Hex Enduction Hour
Hex Enduction Hour is the fourth studio album by the English post-punk group the Fall. Released on 8 March 1982, it builds on the low-fidelity production values and caustic lyrical content of their earlier recordings. The album peaked at number 71 on the UK charts and attracted the attention of several record labels.
About Hex Enduction Hour in brief
Hex Enduction Hour is the fourth studio album by the English post-punk group the Fall. Released on 8 March 1982, it builds on the low-fidelity production values and caustic lyrical content of their earlier recordings. Frontman Mark E. Smith establishes an abrasive Northern aesthetic built in part from the 20th century literary traditions of kitchen sink realism and magic realism. The album peaked at number 71 on the UK charts and attracted the attention of several record labels. In September 1981, the Fall travelled to Reykjavík, Iceland for the first time to play three concerts, organised by Einar Örn. While there, they recorded three new songs at Hljóðriti studio, normally used by local folk artists, a factor that gave it its otherworldly sound. Smith has said that the title was intended to invoke witchcraft, that he concocted the word ‘Enduction’ to suggest the album could be a listener’s induction into the Fall and that Hex was a reference to this being the band’s sixth release. The songs were deliberately produced in a raw and low- fidelity approach by Smith, Grant Showbiz and Richard Mazda in a sound described at the time as a ‘well produced noise’ that was acceptable by Fall standards. Three songs were written at rehearsal and the next day, the band played three concerts in Iceland. Smith intended the album’s lyrics to be a response to the contemporary music scene, a stand against “bland bastards like Elvis Costello and Spandau Ballet …

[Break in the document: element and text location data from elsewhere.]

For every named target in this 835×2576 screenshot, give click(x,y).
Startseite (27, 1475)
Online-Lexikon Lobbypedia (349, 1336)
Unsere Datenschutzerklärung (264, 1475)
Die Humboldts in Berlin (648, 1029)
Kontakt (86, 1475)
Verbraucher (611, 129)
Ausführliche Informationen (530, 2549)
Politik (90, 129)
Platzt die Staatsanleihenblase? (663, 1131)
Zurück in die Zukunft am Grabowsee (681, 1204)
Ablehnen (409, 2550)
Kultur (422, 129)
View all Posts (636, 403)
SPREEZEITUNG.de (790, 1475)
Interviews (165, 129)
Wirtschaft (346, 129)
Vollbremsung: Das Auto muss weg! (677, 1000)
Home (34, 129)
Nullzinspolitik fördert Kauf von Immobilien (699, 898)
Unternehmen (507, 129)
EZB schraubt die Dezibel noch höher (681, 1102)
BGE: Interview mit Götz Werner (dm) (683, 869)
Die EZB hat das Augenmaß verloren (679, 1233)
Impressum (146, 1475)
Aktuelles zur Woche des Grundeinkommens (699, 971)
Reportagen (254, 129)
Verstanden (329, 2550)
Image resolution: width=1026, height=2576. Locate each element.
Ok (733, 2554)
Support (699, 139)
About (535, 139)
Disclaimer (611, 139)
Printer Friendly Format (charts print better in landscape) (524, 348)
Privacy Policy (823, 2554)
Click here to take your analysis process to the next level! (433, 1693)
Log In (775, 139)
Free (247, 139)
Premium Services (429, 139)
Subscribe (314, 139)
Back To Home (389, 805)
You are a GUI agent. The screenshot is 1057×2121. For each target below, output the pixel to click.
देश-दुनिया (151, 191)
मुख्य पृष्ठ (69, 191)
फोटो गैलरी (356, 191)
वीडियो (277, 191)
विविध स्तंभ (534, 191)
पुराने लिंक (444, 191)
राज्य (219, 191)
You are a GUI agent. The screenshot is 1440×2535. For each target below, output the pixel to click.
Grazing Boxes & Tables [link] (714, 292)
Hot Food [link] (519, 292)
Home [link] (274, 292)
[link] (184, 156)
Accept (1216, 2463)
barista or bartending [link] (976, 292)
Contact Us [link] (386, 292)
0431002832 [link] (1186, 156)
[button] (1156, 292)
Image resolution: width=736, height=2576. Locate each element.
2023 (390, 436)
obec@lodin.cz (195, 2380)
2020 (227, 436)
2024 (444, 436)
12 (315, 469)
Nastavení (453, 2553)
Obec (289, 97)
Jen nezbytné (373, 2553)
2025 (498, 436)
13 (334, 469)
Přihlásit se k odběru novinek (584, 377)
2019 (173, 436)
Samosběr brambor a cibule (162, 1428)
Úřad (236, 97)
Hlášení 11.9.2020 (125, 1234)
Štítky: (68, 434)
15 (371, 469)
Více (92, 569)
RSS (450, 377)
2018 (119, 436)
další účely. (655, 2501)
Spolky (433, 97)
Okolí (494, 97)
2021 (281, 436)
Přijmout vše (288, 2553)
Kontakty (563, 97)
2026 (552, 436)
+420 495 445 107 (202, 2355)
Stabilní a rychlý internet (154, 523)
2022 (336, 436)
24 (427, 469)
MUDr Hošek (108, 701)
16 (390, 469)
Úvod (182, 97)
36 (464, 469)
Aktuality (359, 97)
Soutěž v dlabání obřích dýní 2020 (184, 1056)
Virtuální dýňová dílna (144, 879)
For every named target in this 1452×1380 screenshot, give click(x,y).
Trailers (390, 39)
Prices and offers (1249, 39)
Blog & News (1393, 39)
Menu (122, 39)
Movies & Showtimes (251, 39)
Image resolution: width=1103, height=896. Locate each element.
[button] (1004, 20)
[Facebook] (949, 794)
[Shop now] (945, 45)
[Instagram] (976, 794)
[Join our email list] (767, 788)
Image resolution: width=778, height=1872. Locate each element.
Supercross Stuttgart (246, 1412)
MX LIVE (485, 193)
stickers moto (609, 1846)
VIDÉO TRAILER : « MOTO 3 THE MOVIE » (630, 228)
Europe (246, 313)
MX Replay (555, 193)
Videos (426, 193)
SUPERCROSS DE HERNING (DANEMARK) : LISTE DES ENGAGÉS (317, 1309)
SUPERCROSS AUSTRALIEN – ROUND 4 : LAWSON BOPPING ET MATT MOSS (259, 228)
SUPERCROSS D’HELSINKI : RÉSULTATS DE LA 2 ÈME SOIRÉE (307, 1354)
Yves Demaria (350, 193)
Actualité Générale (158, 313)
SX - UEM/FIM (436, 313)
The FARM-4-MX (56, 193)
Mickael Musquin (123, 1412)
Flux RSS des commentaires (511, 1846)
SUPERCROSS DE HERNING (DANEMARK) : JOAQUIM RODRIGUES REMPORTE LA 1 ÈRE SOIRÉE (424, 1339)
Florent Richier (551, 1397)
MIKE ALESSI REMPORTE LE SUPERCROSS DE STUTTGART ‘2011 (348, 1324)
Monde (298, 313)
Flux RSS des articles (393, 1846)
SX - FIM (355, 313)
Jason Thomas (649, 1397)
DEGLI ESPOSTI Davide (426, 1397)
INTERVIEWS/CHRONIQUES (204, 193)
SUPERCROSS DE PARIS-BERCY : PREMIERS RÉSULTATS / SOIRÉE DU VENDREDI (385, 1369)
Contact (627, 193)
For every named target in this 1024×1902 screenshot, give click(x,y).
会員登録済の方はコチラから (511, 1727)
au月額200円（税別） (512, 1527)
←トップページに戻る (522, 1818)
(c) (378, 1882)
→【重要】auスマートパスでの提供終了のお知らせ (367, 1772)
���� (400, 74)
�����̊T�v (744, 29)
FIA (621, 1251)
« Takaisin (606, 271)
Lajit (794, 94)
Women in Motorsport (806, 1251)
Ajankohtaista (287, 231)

all that shit.’ The album’s cover art was seen by many in the music industry as coarse and lacking accepted layout or typographical qualities; HMV would only shelve it back to front on their racks. According to critic John Doran, “uncertainty around a record label seeps into the album’s sound, the work of a band with a gun pressed to their heads”. Hex Enduction hour takes influence from the Velvet Underground’s “Sister Ray”, Captain Beefheart and the early 1970s Krautrock band Can. It was the Fall’s first to include a two-drummer lineup, with Paul Hanley and Karl Burns in the classic band’s classic line-up. The group’s first single on Kamera Records was Lie Dream of a Casino Soul, which also featured drummer Karl Burns for thefirst time since Live at the Witch Trials. Kamera agreed to pay costs for the rest of the recordings and hired producer Richard Mazda, who suggested that the sessions would take place in a disused cinema in Hitchin, known as Regal Sound Studio, as the ambience would resemble the band’t live sound. The Fall recorded “Hip Priest”, “Iceland” and non-album single “Look, Know” and the remaining tracks in a disused cinema in Hitchin.